摘 要:人工智能技术的发展为设计师提供了新的分析和设计工具,基于机器学习算法,在住区强排设计中引入新的设计方法,在满足良好日照性能的前提下,增加项目的容积率,从而提升土地的使用效率。日照参数和容积率是住区强排设计中两个重要的指标,目前设计者为获得较高的容积率,多采用基于日照模拟分析结果进行多方案对比的方法,效率不高,而使用基于遗传算法和帕累托最优原理的Octopus求解器,对日照性能和容积率两个参数值进行多目标优化可以提升效率。但Octopus求解器进行多目标优化时需要进行多次迭代,每次迭代过程中需要进行日照仿真模拟,耗时较多,因此引入支持向量机,根据多次日照模拟结果数据训练出一个支持向量回归模型,然后用这个训练出的回归模型替代日照模拟软件,可以缩短每次迭代进程的时间,从而提高多目标优化效率。以两个不同的住区基地为例,验证所提方法的应用效果,结果表明该方法能够适应不同的住区基地,所生成方案的日照性能和容积率也达到较为平衡的最优解,能够满足设计师需求。The development of artificial intelligence technology provides designers with new analysis and design tools.
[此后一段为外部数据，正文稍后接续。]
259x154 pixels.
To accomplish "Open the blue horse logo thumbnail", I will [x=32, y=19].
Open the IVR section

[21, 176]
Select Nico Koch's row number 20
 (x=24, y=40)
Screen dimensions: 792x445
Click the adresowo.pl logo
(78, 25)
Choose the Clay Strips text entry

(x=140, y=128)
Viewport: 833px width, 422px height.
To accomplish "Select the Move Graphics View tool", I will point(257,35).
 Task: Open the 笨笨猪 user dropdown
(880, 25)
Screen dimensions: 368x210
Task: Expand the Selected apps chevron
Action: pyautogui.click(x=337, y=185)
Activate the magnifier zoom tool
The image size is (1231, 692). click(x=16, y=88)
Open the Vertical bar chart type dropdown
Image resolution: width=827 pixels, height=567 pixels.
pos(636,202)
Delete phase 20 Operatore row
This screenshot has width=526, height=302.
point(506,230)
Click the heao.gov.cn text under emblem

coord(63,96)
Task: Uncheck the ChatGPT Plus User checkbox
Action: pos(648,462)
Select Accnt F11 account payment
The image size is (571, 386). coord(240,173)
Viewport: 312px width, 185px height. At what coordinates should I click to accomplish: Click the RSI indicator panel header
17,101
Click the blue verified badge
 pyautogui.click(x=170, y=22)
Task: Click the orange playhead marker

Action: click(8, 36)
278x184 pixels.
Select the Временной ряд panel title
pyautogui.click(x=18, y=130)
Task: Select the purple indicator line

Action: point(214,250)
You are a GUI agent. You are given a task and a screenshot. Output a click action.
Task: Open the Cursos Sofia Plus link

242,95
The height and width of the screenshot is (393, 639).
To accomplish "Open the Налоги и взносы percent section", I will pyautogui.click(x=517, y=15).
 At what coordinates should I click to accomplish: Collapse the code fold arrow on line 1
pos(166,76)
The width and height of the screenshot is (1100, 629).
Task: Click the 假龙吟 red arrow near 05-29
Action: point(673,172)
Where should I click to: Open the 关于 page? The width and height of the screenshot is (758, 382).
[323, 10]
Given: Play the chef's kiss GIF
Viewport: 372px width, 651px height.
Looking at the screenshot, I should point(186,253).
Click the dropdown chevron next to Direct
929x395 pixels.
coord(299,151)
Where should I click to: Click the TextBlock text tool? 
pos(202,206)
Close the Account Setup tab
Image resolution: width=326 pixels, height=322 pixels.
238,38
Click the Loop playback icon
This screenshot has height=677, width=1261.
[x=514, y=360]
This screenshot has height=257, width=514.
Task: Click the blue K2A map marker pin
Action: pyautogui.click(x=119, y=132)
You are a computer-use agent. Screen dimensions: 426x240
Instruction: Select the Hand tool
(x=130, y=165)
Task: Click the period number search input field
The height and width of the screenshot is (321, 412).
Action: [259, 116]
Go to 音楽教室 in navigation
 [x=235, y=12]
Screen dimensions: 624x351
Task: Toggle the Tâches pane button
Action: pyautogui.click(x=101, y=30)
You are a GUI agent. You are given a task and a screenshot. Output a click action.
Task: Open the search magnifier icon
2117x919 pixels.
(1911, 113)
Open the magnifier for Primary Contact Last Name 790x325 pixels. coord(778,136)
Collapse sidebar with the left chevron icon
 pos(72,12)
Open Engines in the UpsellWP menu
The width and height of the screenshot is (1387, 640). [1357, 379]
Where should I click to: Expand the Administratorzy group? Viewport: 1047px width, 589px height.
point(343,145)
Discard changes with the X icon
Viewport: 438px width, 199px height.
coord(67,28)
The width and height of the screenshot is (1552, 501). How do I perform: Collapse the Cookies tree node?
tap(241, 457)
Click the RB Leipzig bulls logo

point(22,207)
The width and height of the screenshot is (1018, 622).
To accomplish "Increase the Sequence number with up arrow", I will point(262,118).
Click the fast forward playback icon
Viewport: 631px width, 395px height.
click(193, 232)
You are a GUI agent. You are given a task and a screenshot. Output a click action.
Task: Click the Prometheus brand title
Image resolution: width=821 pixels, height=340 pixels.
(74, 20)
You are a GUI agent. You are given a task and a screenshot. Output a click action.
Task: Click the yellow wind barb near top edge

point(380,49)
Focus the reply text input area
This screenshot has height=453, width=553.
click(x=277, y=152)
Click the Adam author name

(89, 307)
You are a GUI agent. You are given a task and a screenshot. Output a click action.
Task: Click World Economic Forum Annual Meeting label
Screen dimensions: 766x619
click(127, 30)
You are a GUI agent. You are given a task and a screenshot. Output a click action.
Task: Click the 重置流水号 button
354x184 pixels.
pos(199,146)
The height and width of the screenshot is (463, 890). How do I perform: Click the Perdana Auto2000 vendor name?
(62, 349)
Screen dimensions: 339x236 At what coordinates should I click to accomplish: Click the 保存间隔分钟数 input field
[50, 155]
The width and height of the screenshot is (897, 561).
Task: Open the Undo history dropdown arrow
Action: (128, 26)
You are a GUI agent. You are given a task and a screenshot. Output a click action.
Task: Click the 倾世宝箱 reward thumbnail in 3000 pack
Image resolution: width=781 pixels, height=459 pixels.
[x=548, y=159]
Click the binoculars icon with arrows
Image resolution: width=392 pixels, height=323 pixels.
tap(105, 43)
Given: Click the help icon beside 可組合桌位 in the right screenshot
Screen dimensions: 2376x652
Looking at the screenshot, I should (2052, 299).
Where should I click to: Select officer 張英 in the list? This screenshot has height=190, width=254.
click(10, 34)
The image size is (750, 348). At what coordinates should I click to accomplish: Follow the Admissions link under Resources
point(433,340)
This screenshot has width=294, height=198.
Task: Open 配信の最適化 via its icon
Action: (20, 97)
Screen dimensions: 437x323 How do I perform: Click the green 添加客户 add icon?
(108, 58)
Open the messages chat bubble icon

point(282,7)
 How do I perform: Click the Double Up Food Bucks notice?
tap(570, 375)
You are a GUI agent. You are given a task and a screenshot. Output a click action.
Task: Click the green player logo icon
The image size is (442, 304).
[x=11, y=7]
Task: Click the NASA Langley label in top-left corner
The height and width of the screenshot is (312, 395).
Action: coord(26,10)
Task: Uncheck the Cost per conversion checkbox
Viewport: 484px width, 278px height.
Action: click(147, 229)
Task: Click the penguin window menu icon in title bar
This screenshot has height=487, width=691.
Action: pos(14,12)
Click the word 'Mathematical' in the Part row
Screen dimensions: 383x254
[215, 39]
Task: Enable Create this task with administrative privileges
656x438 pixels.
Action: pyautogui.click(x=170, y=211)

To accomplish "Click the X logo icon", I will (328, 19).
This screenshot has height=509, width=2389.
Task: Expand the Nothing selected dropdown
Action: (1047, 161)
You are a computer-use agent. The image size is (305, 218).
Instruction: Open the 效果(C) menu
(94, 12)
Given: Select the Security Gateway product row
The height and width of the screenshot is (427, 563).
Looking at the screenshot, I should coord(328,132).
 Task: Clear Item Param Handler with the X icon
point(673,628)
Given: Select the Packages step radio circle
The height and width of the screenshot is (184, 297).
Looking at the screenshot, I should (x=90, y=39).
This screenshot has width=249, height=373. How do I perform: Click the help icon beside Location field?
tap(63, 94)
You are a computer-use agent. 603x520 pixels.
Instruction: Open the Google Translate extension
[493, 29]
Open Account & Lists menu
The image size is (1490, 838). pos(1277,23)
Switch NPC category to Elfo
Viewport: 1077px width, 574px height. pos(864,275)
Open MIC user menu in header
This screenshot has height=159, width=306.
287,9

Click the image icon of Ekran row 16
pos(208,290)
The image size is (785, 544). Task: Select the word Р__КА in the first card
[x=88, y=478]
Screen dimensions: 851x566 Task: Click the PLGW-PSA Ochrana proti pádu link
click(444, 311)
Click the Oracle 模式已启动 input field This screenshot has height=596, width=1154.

With the machine learning algorithm, there are new design methods in the design of forced layout in residential area, which can increases the plot ratio of the project on the premise of meeting good sunshine performance, so as to improve the land use efficiency. Sunshine parameter and plot ratio are two important parameters in residential area design, and it is inefficient that the designer compare multiple schemes to obtain the maximum plot ratio based on the results of sunshine simulation analysis. If the Octopus is used, based on Genetic Algorithm(GA) and Pareto-Principle, multi-objective optimization is carried out for sunshine performance parameters and plot ratio, efficiency can be improved. Unfortunately, Octopus needs multiple iterations for multi-objective optimization, and sunshine simulation analysis takes some time in each iteration, which means multi-objective optimization is an extremely time-consuming process. However, with Support Vector Machines(SVMs), a support vector regression model will be obtained from the data of multiple sunshine simulation analysis results, and it is more efficient that using the support vector model add to Octopus’s multi-objective optimization process instead of sunshine simulation analysis software. Two different sites are used as examples to verify the application effect of the proposed method, and the results show that the method can be adapted to different sites, and the generated solutions reach a more balanced optimal solution in terms of sunshine performance and plot ratio, which can meet the designers’ requirements.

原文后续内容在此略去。